# where is this



## Ian (Mar 27, 2004)

hey guys anyone know where this is or what its doing in that position seems like theres a few onlookers around how did it get in that position(good navigation do you think?)i got the pic from ruud he dont know either i was ch eng on that rockdodger in 60s but i dont know if its before or after my time
Bobby(Glasgow)


----------



## K urgess (Aug 14, 2006)

Is that the Selby toll bridge?


----------



## John Rogers (May 11, 2004)

Thats a fine job of parking I must say so.
John.


----------



## awateah2 (Feb 12, 2005)

I think it could be Dutch River, Goole.


----------



## RayJordandpo (Feb 23, 2006)

Commonly known as "Positive Mooring"


----------



## Brian Twyman (Apr 3, 2005)

The Captain obviously had a good grounding in navigation !! [=P] 

Brian


----------



## Ron Stringer (Mar 15, 2005)

*Oops!*

A few years ago I saw an Item on local TV (East Anglian version) of a similar occurrence at Wisbech (East Coast of England, inland from Kings Lynn, south of the Wash). It closed the port for a few days until they could get a big crane to lift the bows ans swing her free.


----------



## amboman88 (Feb 13, 2007)

bobby388 said:


> hey guys anyone know where this is or what its doing in that position seems like theres a few onlookers around how did it get in that position(good navigation do you think?)i got the pic from ruud he dont know either i was ch eng on that rockdodger in 60s but i dont know if its before or after my time
> Bobby(Glasgow)


I will lay odds on its the Dutch River at Goole, a few have done that stunt.

ROn


----------



## Bearsie (Nov 11, 2006)

amboman88 said:


> I will lay odds on its the Dutch River at Goole, a few have done that stunt.
> 
> ROn


I believe the last one that did that was one of those modern river sea ships, german owned, broke in 2 just ahead of the hydraulic wheel house, owner abandonded vessel.
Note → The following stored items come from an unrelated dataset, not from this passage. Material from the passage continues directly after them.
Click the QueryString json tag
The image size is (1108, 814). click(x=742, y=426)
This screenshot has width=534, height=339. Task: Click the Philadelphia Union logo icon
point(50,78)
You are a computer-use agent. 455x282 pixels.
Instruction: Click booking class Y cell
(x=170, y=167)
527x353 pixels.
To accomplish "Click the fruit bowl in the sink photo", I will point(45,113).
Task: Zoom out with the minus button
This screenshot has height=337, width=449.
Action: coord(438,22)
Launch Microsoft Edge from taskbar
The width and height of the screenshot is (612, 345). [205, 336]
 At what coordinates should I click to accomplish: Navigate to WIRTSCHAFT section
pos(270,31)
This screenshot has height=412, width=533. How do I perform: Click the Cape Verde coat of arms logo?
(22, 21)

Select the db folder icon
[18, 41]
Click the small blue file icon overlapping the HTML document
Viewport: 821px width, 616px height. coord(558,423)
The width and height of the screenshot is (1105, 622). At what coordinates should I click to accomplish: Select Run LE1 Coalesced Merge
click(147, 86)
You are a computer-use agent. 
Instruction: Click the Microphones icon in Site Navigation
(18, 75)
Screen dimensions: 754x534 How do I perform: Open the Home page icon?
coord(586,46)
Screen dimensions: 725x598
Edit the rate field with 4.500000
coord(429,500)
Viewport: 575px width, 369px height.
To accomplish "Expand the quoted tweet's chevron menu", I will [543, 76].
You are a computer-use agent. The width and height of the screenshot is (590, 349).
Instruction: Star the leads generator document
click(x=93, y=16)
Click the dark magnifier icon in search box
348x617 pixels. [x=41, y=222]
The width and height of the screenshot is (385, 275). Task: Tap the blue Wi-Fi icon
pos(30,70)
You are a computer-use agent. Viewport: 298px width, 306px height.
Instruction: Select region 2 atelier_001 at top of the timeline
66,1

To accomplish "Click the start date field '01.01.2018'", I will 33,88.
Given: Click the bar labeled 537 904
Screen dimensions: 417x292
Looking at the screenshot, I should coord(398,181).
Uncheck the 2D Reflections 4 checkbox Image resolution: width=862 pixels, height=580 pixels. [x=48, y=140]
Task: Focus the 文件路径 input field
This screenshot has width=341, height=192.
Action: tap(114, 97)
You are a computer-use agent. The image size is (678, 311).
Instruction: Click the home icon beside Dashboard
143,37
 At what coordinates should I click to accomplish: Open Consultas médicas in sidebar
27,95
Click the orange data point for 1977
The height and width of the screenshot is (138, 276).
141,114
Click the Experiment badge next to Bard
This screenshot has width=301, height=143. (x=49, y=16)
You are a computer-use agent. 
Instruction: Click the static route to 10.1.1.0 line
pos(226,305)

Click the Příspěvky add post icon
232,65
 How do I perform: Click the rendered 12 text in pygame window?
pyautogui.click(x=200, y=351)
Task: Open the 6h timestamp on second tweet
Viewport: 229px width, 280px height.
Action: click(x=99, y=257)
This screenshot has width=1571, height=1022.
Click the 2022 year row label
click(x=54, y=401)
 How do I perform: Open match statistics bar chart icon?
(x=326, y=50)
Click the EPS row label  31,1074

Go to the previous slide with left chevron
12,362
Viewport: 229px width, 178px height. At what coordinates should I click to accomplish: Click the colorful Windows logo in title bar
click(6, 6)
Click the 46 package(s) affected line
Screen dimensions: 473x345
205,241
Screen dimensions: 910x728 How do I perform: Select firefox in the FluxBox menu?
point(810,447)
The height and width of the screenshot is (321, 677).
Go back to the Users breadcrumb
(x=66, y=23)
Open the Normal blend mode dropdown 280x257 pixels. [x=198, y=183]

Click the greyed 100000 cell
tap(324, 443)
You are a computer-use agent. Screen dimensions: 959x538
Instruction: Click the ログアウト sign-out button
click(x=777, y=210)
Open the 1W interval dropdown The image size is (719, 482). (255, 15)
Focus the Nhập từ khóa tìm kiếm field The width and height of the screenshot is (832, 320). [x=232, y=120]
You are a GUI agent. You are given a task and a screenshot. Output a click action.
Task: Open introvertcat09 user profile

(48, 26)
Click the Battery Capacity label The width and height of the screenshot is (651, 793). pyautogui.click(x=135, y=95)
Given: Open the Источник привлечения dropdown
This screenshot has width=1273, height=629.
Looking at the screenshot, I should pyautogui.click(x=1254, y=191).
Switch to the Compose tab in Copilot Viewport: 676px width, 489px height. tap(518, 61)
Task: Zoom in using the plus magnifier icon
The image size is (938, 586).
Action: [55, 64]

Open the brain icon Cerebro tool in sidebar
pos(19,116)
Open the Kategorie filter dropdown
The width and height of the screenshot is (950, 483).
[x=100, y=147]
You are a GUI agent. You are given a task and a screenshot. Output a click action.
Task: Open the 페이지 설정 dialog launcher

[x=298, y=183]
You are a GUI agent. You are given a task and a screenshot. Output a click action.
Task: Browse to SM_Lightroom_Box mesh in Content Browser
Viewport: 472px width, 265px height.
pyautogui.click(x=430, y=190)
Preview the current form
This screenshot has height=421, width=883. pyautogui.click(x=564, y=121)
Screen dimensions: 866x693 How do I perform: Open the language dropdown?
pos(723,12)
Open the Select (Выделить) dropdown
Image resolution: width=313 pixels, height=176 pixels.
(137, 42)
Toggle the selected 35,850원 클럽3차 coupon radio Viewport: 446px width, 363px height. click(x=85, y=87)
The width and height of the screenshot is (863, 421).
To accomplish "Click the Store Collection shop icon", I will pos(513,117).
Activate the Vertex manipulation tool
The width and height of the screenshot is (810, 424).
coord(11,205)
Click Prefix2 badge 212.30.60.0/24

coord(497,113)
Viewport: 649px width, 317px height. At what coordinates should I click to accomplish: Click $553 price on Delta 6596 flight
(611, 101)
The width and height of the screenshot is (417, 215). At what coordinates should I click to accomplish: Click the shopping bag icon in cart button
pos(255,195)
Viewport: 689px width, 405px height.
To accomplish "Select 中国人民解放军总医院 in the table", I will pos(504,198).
That one was featured on the river sea site...
Somehow they get caught by the current when trying to make the turn and thats the end of it... wind might not help when in ballast either.


----------



## awateah2 (Feb 12, 2005)

That was at Howden, on the way to Selby, struck the Railway bridge whilst swinging to go
alongside


----------



## price (Feb 2, 2006)

*River Nene*



Ron Stringer said:


> A few years ago I saw an Item on local TV (East Anglian version) of a similar occurrence at Wisbech (East Coast of England, inland from Kings Lynn, south of the Wash). It closed the port for a few days until they could get a big crane to lift the bows ans swing her free.


Hello Ron, 
Rowbothams' 'Tillerman' grounded in the River Nene somewhere between Sutton Bridge and Wisbech leaving her straddled across the river, this happened some time in the 1960s, I dont remember exactly when. The incident left the vessel permanently sagged by if i remember correctly some 3inches. After every subsequent loading the explanation for the discrepancy in the deadweight summary was entered as sag.
Cheers Bruce.


----------



## Ian (Mar 27, 2004)

*Awateah2*



awateah2 said:


> That was at Howden, on the way to Selby, struck the Railway bridge whilst swinging to go
> alongside


Awateah2 are you reffering to my post or Bearsie the reason my pal who was mate on the Lerwick same time as me remembers he was told she struck a railway bridge somewhere before we joined??
regards Bobby


----------



## awateah2 (Feb 12, 2005)

No I was confused between the River Ouse and the River Nene. The ship I was thinking about was the M.V. 'Lagik' that jammed across the river whilst swinging inbound on the River Nene and as the tide fell away she broke her back in two places an was a C.T.L but I am pretty sure the photo in this thread is on Dutch River, Goole. There are quit a few incidents of vessels hitting the Railway Bridge in Howden as well.


----------



## Ian (Mar 27, 2004)

awateah2 said:


> No I was confused between the River Ouse and the River Nene. The ship I was thinking about was the M.V. 'Lagik' that jammed across the river whilst swinging inbound on the River Nene and as the tide fell away she broke her back in two places an was a C.S.L but I am pretty sure the photo in this thread is on Dutch River, Goole. There are quit a few incidents of vessels hitting the Railway Bridge in Howden as well.


Thanks mate.Bobby
(i love stompin tom connors)


----------



## awateah2 (Feb 12, 2005)

Stompin Tom, great entertainer


----------



## Ian (Mar 27, 2004)

The Photo is the Dutch River bridge at Goole which links Old Goole with Goole, ships would go loaded stern first on the End of the flood tide to the Fisons wharf so you mostly had to get it right first time because once the ebb tide sets in you have no control anymore which is probably what happend to the Lerwick, got stuck and lost the tide..
Peter


----------



## Ian (Mar 27, 2004)

peter barc said:


> The Photo is the Dutch River bridge at Goole which links Old Goole with Goole, ships would go loaded stern first on the End of the flood tide to the Fisons wharf so you mostly had to get it right first time because once the ebb tide sets in you have no control anymore which is probably what happend to the Lerwick, got stuck and lost the tide..
> Peter


Thanks Peter seems to asnswer my question mate confirms what awateah and Bearsie said i assume there would be no damage?would it just refloat when tide came in(dont know much about tides an stuff)or would someone get the strap 
Regards Bobby(Glasgow)


----------



## walvis (Sep 6, 2005)

*Lerwick in Dutch River*

A bit late in the day perhaps, but here is another pic of Lerwick in Dutch River
Rema - Sander/Delfzijl - 1950/185 - IMO 5427966
1963 - Lerwick
1968 - Corbière
1971 - May Mitchell
1981 - Manuya 1
broken up in Spain 1985

Greetz,
---Peter.


----------